Documented in germaparl_get_doi germaparl_get_version germaparl_is_installed

#' GermaParl R Data Package.
#' 
#' \emph{GermaParl} is  a corpus of parliamentary debates in the German
#' Bundestag. The package offers a convenient dissemination mechanism for the
#' \emph{GermaParl} corpus. The corpus has been linguistically annotated and
#' indexed using the data format of the \emph{Corpus Workbench} (CWB). To make
#' full use if this data format, working with \emph{GermaParl} in combination
#' with the \emph{polmineR} package is recommended. 
#' 
#' The GermaParl package initially only includes  a subset of the GermaParl
#' corpus which serves as a sample corpus ("GERMAPARLMINI"). To download the
#' full corpus from the open science repository \emph{Zenodo}, use the
#' \code{germaparl_download_corpus} function.
#' 
#' The \emph{GermaParl} R package and the \emph{GermaParl} corpus are two
#' different pieces of research data: The package offers a mechanism to ship,
#' easily install and augment the data. The indexed corpus is the actual data.
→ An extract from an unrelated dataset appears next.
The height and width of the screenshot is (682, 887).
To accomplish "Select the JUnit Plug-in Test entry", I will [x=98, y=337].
#' Package and corpus have different version numbers and should be quoted in
#' combination in publications. We recommend to follow the instructions you see
#' when calling \code{citation(package = "GermaParl")}. To ensure that the
#' recommended citation fits the corpus you use, the citation for the corpus is
#' available only when a version of \emph{GermaParl} has been downloaded and
#' installed.
#' 
#' @references Blaette, Andreas (2018): "Using Data Packages to Ship Annotated
#'   Corpora of Parliamentary Protocols: The GermaParl R Package". ISBN
#'   979-10-95546-02-3. Available online at
#'   \url{http://lrec-conf.org/workshops/lrec2018/W2/pdf/15_W2.pdf}.
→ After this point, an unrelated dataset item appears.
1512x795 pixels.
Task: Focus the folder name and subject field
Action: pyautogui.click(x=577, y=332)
#' @author Andreas Blaette \email{andreas.blaette@@uni-due.de}
#' @keywords package
#' @docType package
#' @aliases GermaParl GermaParl-package
#' @rdname GermaParl-package
#' @name GermaParl-package
#' @examples 
#' # This example uses the GERMAPARLSAMPLE corpus rather than the full GERMAPARL
#' # corpus in order to reduce the time required for testing the code. To apply
#' # everything on GERMAPARL rather than GERMAPARLSAMPLE, set variable 'samplemode' 
#' # to FALSE, or simply omit argument 'sample'.
#' 
#' samplemode <- TRUE
#' corpus_id <- "GERMAPARLSAMPLE" # to get full corpus: corpus_id <- "GERMAPARL"
#' 
#' # This example assumes that the directories used by the CWB do not yet exist, so
#' # temporary directories are created.
#' cwb_dirs <- cwbtools::create_cwb_directories(prefix = tempdir(), ask = interactive())
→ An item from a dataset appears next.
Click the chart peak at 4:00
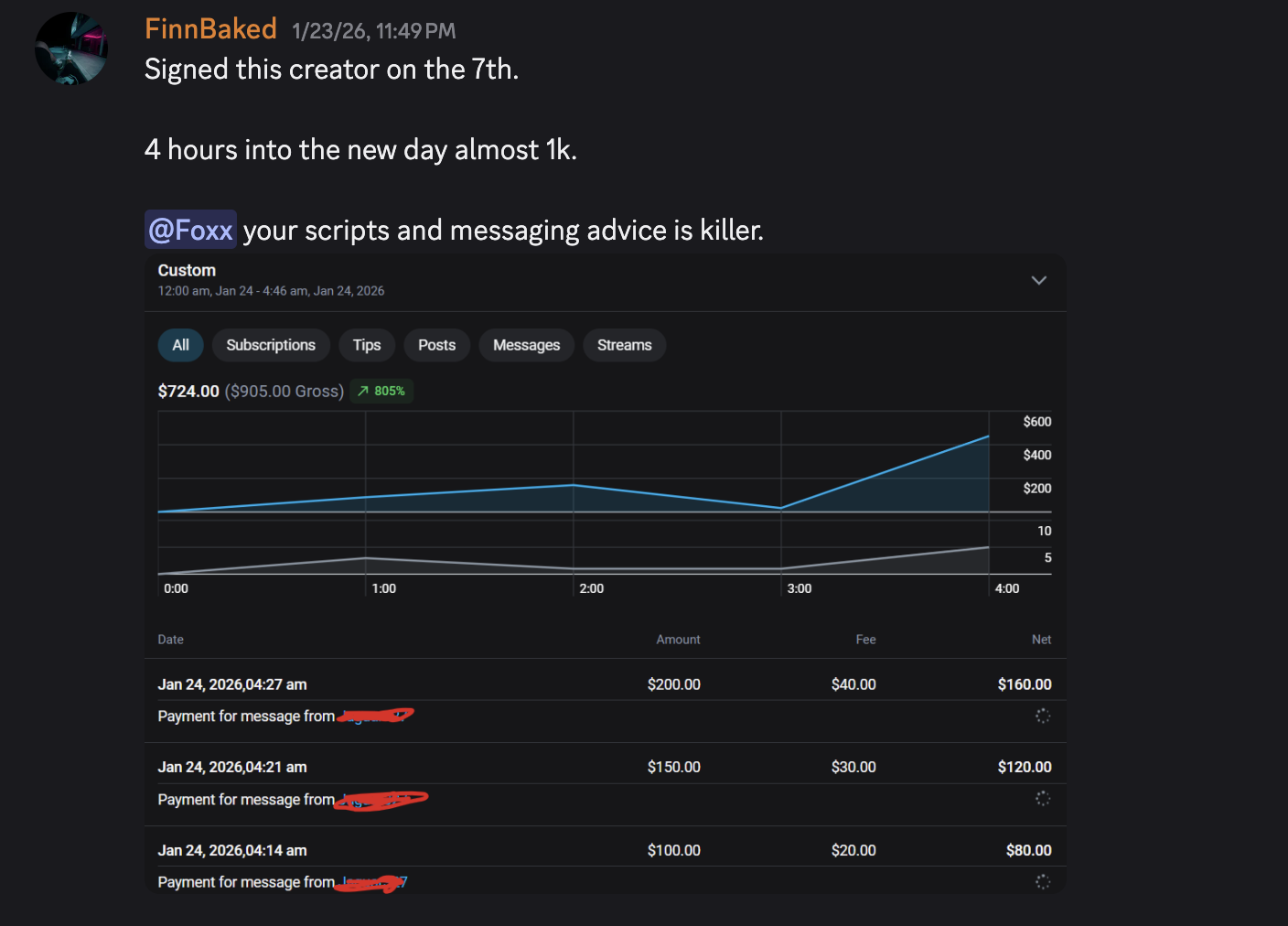The image size is (1288, 926). click(988, 436)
#' registry_tmp <- cwb_dirs[["registry_dir"]]
#' 
#' # Download corpus from Zenodo
#' germaparl_download_corpus(
#'   registry_dir = registry_tmp,
#'   corpus_dir = cwb_dirs[["corpus_dir"]],
#'   verbose = FALSE,
#'   sample = samplemode
#' )
#' 
#' # Check availability of the corpus
#' germaparl_is_installed(sample = samplemode) # TRUE now
#' germaparl_get_version(sample = samplemode) # get version of indexed corpus
#' germaparl_get_doi(sample = samplemode) # get 'document object identifier' (DOI) of GERMAPARL corpus
"_PACKAGE"


#' Get installation status of GERMAPARL
#' 
#' Auxiliary function to detect whether GERMAPARL is installed or not.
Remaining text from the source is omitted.